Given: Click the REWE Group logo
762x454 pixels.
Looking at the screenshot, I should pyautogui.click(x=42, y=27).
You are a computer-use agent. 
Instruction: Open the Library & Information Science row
┄┄┄┄┄┄
**EXERCISE INSTRUCTIONS**
Reproduce the entries above in full, verbatim.

**SOLUTION FOR THIS TASK**
Given: Click the REWE Group logo
762x454 pixels.
Looking at the screenshot, I should pyautogui.click(x=42, y=27).
You are a computer-use agent. 
Instruction: Open the Library & Information Science row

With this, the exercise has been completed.